**Task to complete:** Extract every line of the listing below and reproduce each one verbatim, in its original order.

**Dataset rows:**
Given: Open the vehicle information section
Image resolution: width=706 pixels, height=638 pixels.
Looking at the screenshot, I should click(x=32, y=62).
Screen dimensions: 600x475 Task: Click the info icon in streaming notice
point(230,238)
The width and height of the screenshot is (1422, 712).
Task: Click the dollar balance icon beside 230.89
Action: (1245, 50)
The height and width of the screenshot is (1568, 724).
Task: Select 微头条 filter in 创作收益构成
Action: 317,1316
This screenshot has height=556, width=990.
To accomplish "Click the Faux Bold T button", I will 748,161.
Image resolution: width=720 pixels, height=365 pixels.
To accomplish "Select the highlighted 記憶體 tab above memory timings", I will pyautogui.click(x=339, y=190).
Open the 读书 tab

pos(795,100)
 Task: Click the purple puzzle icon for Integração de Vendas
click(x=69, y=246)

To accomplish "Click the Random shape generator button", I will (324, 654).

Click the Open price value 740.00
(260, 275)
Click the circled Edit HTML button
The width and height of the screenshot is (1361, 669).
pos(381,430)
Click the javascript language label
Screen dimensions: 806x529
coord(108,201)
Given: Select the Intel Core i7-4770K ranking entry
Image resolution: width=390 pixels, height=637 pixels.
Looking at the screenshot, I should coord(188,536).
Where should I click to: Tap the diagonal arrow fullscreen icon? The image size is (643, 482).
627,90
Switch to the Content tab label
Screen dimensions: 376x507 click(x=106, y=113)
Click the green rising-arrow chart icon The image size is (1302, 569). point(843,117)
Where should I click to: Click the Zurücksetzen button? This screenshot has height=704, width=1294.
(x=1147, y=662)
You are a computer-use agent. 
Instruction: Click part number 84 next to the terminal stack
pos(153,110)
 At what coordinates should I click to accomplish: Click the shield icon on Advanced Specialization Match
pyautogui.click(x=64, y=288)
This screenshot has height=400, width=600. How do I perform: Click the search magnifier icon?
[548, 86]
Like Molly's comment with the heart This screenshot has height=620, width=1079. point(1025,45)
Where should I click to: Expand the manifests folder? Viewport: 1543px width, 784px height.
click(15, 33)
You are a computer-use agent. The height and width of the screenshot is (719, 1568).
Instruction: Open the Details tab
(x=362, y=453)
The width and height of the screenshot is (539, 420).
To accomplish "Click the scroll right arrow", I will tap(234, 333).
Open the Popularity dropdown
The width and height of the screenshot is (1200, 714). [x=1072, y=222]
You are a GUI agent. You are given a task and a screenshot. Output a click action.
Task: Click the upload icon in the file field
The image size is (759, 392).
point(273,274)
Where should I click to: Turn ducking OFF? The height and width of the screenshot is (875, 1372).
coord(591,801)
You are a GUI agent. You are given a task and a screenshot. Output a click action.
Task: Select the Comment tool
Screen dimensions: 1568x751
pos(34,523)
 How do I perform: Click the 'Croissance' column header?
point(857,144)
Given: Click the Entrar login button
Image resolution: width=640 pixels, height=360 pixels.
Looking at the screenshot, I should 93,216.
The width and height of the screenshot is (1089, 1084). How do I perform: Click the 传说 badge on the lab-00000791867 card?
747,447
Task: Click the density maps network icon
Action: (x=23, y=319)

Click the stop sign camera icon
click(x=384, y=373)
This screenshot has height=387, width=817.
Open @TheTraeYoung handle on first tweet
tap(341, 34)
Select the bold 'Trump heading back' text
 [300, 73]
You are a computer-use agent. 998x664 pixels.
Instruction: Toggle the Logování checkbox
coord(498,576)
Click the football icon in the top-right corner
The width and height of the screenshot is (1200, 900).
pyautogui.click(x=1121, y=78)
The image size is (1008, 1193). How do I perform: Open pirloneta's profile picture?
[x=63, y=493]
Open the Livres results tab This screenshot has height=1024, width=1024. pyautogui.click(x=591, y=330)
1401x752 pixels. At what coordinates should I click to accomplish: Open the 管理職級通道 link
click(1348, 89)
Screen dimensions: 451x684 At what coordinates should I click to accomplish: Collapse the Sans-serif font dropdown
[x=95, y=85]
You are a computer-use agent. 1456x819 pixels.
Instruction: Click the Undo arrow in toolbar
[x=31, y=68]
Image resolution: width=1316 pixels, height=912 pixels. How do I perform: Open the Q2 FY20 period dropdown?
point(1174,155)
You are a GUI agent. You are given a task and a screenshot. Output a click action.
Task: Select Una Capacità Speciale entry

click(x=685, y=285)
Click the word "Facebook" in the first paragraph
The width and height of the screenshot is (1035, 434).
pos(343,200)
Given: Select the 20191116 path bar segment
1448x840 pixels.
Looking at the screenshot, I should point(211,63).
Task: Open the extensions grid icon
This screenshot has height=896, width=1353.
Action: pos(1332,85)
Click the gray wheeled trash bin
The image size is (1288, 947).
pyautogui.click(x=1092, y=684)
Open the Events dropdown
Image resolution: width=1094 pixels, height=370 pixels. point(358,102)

**Written solution:**
Given: Open the vehicle information section
Image resolution: width=706 pixels, height=638 pixels.
Looking at the screenshot, I should click(x=32, y=62).
Screen dimensions: 600x475 Task: Click the info icon in streaming notice
point(230,238)
The width and height of the screenshot is (1422, 712).
Task: Click the dollar balance icon beside 230.89
Action: (1245, 50)
The height and width of the screenshot is (1568, 724).
Task: Select 微头条 filter in 创作收益构成
Action: 317,1316
This screenshot has height=556, width=990.
To accomplish "Click the Faux Bold T button", I will 748,161.
Image resolution: width=720 pixels, height=365 pixels.
To accomplish "Select the highlighted 記憶體 tab above memory timings", I will pyautogui.click(x=339, y=190).
Open the 读书 tab

pos(795,100)
 Task: Click the purple puzzle icon for Integração de Vendas
click(x=69, y=246)

To accomplish "Click the Random shape generator button", I will (324, 654).

Click the Open price value 740.00
(260, 275)
Click the circled Edit HTML button
The width and height of the screenshot is (1361, 669).
pos(381,430)
Click the javascript language label
Screen dimensions: 806x529
coord(108,201)
Given: Select the Intel Core i7-4770K ranking entry
Image resolution: width=390 pixels, height=637 pixels.
Looking at the screenshot, I should coord(188,536).
Where should I click to: Tap the diagonal arrow fullscreen icon? The image size is (643, 482).
627,90
Switch to the Content tab label
Screen dimensions: 376x507 click(x=106, y=113)
Click the green rising-arrow chart icon The image size is (1302, 569). point(843,117)
Where should I click to: Click the Zurücksetzen button? This screenshot has height=704, width=1294.
(x=1147, y=662)
You are a computer-use agent. 
Instruction: Click part number 84 next to the terminal stack
pos(153,110)
 At what coordinates should I click to accomplish: Click the shield icon on Advanced Specialization Match
pyautogui.click(x=64, y=288)
This screenshot has height=400, width=600. How do I perform: Click the search magnifier icon?
[548, 86]
Like Molly's comment with the heart This screenshot has height=620, width=1079. point(1025,45)
Where should I click to: Expand the manifests folder? Viewport: 1543px width, 784px height.
click(15, 33)
You are a computer-use agent. The height and width of the screenshot is (719, 1568).
Instruction: Open the Details tab
(x=362, y=453)
The width and height of the screenshot is (539, 420).
To accomplish "Click the scroll right arrow", I will tap(234, 333).
Open the Popularity dropdown
The width and height of the screenshot is (1200, 714). [x=1072, y=222]
You are a GUI agent. You are given a task and a screenshot. Output a click action.
Task: Click the upload icon in the file field
The image size is (759, 392).
point(273,274)
Where should I click to: Turn ducking OFF? The height and width of the screenshot is (875, 1372).
coord(591,801)
You are a GUI agent. You are given a task and a screenshot. Output a click action.
Task: Select the Comment tool
Screen dimensions: 1568x751
pos(34,523)
 How do I perform: Click the 'Croissance' column header?
point(857,144)
Given: Click the Entrar login button
Image resolution: width=640 pixels, height=360 pixels.
Looking at the screenshot, I should 93,216.
The width and height of the screenshot is (1089, 1084). How do I perform: Click the 传说 badge on the lab-00000791867 card?
747,447
Task: Click the density maps network icon
Action: (x=23, y=319)

Click the stop sign camera icon
click(x=384, y=373)
This screenshot has height=387, width=817.
Open @TheTraeYoung handle on first tweet
tap(341, 34)
Select the bold 'Trump heading back' text
 [300, 73]
You are a computer-use agent. 998x664 pixels.
Instruction: Toggle the Logování checkbox
coord(498,576)
Click the football icon in the top-right corner
The width and height of the screenshot is (1200, 900).
pyautogui.click(x=1121, y=78)
The image size is (1008, 1193). How do I perform: Open pirloneta's profile picture?
[x=63, y=493]
Open the Livres results tab This screenshot has height=1024, width=1024. pyautogui.click(x=591, y=330)
1401x752 pixels. At what coordinates should I click to accomplish: Open the 管理職級通道 link
click(1348, 89)
Screen dimensions: 451x684 At what coordinates should I click to accomplish: Collapse the Sans-serif font dropdown
[x=95, y=85]
You are a computer-use agent. 1456x819 pixels.
Instruction: Click the Undo arrow in toolbar
[x=31, y=68]
Image resolution: width=1316 pixels, height=912 pixels. How do I perform: Open the Q2 FY20 period dropdown?
point(1174,155)
You are a GUI agent. You are given a task and a screenshot. Output a click action.
Task: Select Una Capacità Speciale entry

click(x=685, y=285)
Click the word "Facebook" in the first paragraph
The width and height of the screenshot is (1035, 434).
pos(343,200)
Given: Select the 20191116 path bar segment
1448x840 pixels.
Looking at the screenshot, I should point(211,63).
Task: Open the extensions grid icon
This screenshot has height=896, width=1353.
Action: pos(1332,85)
Click the gray wheeled trash bin
The image size is (1288, 947).
pyautogui.click(x=1092, y=684)
Open the Events dropdown
Image resolution: width=1094 pixels, height=370 pixels. point(358,102)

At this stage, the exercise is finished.